HAQ’s Experience of working with victims of child sexual abuse and exploitation has clearly revealed that justice cannot end with the order of the courts alone – especially if the lives of the child victim has to become at least the same as it was before, if not better.
Indeed, there are services that children need in their journey for access to justice to enable them to navigate it. These services may include mental health and trauma counselling, educational, health interventions, family support, compensation and/or skill training for older children, all of which are necessary to enable the child to be restored into a life beyond their abuse and/or exploitation. This is what can be referred to as Restorative Care.
Traditionally, “restorative care” is a term used in the medical and health care system. It refers to follow-up care and rehabilitation of patients whose recovery takes a longer period. It uses a multi-disciplinary approach to bring such patients to their optimal functional level and restore them to their previous living arrangement.
Thus, it typically involves an inter-disciplinary team consisting of nursing, occupational therapy, physiotherapy, recreation, social work, and other healthcare professionals who work through a consultative process, based on a comprehensive assessment and restoration plan. The focus is on quality of life including medical, physical, social, spiritual, and psychological needs.
Although “restorative care” per se is not a term that figures in the existing literature on access to justice, its elements are visible in use of words like support services, relief measures, compensation etc.
Given that the goals and process of “restorative care” as used in the medical field are no different from those sought to be achieved for children who are victims of violence and abuse, HAQ strongly recommends incorporation of the term “restorative care” in policy, law and action and as distinct element of “access to justice”.
It is this restorative care philosophy that has driven HAQ’s interventions in addition to addressing the other barriers to children’s access to justice. The most critical component of “restorative care” process is case- work management. The case- worker is the support person, who is part of a larger process that needs to be systematic and organised in order to achieve the goals of “restorative care”. The second component is a multi-disciplinary approach. And the third is long term handholding support to children and their families with a proper and planned exit strategy to ensure that there is no sense of dependency.
Having an adequate and appropriate support system requires investment in infrastructure and resources. Analysis of budgets across countries however shows that the lowest share of the budget is for child protection- not surprising therefore what is needed to create a vibrant victim support system is often missing or below standards. This definitely is an area that needs much more attention and cannot wait.

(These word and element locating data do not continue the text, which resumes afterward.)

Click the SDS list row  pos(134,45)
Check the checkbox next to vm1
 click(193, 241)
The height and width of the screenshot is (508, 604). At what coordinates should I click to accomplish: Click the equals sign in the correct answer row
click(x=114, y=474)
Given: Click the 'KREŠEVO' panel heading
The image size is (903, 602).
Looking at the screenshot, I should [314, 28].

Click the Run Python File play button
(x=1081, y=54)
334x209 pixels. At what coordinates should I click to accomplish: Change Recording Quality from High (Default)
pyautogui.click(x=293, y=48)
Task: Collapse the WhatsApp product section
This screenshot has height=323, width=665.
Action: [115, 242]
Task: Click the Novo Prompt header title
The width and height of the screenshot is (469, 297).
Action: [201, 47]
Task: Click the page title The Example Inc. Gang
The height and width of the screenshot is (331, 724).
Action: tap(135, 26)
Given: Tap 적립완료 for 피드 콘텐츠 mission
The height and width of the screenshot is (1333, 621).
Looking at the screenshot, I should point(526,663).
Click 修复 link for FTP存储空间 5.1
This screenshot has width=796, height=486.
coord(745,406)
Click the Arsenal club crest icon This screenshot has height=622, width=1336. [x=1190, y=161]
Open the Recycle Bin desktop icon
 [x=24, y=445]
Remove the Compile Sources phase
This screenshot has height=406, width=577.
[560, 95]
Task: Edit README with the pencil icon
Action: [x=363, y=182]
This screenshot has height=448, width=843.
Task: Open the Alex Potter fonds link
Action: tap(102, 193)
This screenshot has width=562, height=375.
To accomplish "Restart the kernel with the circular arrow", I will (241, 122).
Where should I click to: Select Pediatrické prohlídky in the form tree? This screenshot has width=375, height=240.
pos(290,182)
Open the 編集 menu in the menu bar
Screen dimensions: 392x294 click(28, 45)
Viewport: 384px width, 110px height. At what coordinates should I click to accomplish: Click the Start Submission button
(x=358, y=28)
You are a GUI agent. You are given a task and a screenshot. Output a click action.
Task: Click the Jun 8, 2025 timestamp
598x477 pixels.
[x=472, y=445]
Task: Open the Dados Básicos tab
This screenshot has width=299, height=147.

But most important of all- Victim support and assistance cannot and must not be seen as charity and philanthropy, dependent on ‘large heartedness’ or goodness of individuals and institutions. It must be seen as a human right and addressed as such.
I will end with yet another story. I was visiting an organization and after the meeting got into a car. In the car was a young woman- smart and confident. She introduced herself: Hi I am Leela, I am a victim of trafficking. This got me thinking. Was this her identity only? Indeed, she had been rescued from trafficking. But since then she had moved on…travelled the world speaking on trafficking and the importance to fight it. How long should a victim remain a victim? Of course you could say it is for her to decide…But, if we are in the business of making sure victims are no longer victims or victimized, that they can leave behind their experiences and trauma arising from the incidence of violence and abuse -how long should it be before Leela can introduce herself as a Survivor or just Leela?
Indeed, if many of the women who are now speaking up had received the right kind of support and the environment when they had been abused- we would not have had to see #METOO campaign today.